Xi Jianrui, a crude oil analyst at Jinlian Chuang, analyzed to the 21st Century Economic Report reporter that although the Federal Reserve's first round of interest rate cuts exceeded expectations, the oil market had already digested this factor in advance, so the boost to the oil market was limited, and concerns about the global economy became the main reason for suppressing the oil market. However, China is introducing active economic stimulus policies, which may provide some support for the oil market. Overall, international oil prices may fluctuate as the market weighs the economy and policies, and it is expected that the mainstream operating range for WTI crude oil will be $69-73 per barrel, and the mainstream operating range for Brent crude oil will be $73-77 per barrel.
At a time when bullish and bearish factors are intertwined, some institutions on Wall Street still have a positive outlook for the oil market. Bank of America analyzed that due to investors' concerns about OPEC+ increasing supply and the potential sluggish growth of global oil demand, the short positions in the recent oil market have approached a record level. However, if global GDP grows as expected, energy demand may also grow. With the Federal Reserve's interest rate cuts, loose policies may help "significantly boost" the world economy in the next few quarters.

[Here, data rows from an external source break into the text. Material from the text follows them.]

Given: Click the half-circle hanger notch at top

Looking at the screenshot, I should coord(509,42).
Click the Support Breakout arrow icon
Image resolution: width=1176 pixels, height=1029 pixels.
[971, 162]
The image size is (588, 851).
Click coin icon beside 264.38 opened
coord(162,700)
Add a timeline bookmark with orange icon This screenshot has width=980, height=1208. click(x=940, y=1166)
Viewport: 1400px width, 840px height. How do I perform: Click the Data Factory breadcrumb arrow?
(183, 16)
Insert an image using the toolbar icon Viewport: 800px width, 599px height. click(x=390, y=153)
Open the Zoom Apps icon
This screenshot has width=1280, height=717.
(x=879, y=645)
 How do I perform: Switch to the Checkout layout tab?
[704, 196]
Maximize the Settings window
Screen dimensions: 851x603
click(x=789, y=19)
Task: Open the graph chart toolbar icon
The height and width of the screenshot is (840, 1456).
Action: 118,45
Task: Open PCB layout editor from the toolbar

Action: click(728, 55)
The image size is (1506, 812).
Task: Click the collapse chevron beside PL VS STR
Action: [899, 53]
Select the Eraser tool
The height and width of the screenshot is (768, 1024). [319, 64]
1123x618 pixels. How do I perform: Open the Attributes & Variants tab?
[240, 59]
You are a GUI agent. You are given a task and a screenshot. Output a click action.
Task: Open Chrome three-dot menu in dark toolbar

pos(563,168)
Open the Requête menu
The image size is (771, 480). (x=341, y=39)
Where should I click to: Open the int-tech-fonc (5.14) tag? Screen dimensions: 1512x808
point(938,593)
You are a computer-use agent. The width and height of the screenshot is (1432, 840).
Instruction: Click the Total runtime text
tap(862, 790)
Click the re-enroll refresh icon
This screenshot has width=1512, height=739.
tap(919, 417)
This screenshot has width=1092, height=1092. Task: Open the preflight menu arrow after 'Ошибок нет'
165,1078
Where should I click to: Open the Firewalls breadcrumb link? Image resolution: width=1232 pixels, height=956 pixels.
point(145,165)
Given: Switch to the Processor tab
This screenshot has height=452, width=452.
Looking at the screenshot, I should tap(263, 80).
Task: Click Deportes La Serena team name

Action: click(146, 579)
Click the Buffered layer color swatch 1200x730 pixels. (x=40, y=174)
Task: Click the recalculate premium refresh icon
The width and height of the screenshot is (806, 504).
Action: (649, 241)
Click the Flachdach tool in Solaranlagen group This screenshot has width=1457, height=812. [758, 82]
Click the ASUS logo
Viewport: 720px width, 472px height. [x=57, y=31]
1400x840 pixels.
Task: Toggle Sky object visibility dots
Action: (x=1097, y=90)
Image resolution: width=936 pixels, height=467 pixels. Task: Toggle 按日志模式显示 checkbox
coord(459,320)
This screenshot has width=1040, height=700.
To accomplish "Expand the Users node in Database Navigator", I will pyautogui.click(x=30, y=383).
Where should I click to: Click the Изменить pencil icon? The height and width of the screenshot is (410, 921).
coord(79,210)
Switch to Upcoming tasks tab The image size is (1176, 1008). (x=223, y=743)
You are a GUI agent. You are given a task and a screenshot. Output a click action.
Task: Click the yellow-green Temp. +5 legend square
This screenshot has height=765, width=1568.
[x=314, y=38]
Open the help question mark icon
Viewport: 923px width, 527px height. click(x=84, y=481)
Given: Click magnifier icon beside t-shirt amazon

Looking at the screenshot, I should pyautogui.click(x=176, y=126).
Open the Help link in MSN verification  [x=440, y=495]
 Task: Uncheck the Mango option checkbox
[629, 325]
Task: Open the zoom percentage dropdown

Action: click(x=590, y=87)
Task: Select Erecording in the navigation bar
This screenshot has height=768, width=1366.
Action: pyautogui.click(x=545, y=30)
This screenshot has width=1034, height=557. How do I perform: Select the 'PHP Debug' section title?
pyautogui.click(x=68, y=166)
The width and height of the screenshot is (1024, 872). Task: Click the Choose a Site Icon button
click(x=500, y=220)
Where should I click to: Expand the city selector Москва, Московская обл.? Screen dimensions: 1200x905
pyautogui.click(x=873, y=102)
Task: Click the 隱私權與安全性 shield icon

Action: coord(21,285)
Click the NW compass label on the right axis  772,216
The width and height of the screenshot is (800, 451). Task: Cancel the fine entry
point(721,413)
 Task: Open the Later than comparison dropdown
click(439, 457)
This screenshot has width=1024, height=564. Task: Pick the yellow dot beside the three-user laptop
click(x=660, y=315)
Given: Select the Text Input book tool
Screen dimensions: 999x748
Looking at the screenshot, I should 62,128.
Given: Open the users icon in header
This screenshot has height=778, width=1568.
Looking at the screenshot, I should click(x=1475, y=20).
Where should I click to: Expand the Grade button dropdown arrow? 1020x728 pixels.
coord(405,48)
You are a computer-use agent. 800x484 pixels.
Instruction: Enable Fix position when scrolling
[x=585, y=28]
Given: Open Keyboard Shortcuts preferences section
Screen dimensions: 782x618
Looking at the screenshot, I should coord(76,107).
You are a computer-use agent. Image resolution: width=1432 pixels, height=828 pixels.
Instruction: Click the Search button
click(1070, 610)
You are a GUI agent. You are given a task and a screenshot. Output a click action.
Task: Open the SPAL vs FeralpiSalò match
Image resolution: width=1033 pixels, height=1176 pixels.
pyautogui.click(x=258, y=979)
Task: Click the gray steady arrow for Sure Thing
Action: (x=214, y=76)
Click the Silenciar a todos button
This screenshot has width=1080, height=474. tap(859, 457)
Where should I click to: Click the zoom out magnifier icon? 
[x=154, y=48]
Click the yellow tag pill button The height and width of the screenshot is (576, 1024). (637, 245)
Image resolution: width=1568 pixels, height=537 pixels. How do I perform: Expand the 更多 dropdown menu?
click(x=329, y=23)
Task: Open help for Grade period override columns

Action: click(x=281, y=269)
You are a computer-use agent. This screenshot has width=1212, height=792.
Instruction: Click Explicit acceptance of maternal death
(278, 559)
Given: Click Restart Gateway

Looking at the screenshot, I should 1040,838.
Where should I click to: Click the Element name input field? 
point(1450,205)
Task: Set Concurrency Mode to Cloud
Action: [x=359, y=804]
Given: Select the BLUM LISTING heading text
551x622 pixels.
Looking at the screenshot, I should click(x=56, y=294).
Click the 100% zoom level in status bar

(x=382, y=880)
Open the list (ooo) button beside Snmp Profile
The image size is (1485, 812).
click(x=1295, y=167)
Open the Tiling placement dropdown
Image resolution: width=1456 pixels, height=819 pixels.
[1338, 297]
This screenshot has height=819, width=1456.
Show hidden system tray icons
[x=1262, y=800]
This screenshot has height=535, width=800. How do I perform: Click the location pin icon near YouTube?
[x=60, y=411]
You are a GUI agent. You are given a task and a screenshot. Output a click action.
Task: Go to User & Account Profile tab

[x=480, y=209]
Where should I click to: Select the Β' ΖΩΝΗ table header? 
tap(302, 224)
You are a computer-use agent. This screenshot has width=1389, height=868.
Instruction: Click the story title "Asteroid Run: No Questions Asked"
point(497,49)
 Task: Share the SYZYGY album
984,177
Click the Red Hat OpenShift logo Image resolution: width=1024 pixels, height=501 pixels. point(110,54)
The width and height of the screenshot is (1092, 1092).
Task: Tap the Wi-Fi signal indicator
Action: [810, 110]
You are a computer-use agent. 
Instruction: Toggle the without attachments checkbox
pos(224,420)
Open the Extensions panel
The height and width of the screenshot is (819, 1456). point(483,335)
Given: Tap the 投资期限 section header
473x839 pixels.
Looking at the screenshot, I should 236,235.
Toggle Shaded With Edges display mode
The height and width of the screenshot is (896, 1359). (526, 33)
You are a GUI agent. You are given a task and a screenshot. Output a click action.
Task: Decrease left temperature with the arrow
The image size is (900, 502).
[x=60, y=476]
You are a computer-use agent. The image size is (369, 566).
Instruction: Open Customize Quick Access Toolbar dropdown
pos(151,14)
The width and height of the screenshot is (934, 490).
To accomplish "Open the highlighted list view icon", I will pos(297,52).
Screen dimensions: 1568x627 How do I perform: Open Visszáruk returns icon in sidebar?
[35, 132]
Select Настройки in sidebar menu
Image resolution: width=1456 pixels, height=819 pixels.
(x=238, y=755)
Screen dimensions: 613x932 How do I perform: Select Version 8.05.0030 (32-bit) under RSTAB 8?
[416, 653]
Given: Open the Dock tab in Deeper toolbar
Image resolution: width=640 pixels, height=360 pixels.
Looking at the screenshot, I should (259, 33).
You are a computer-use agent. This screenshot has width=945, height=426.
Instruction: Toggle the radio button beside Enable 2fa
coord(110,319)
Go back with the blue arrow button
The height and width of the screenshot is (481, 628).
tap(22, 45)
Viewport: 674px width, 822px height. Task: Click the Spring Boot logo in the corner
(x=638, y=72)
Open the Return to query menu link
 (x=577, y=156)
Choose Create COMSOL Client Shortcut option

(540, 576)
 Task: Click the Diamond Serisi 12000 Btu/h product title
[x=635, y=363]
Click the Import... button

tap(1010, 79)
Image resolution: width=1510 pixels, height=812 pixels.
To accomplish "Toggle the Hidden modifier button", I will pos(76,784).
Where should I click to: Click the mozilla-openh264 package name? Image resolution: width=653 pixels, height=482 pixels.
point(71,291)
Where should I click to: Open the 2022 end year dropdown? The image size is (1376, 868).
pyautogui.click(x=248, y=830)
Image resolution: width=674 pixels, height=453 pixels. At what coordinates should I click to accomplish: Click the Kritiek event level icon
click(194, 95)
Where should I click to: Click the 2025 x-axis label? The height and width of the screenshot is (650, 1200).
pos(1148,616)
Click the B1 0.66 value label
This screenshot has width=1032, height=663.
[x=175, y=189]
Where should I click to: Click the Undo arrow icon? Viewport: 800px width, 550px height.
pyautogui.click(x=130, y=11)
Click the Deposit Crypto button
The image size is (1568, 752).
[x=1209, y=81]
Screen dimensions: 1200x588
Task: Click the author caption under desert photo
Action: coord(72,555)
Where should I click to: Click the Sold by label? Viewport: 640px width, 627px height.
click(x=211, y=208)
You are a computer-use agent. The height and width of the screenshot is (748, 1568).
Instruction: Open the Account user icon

In addition, the artificial intelligence revolution may bring new demand to the global oil market. Bank of America believes that the outlook for oil prices may be more optimistic than many bears expect. With artificial intelligence-driven data center demand becoming a part of the next "productivity revolution," it is expected that the growth rate of US electricity demand will increase from 0.2% to 2% over the next seven years.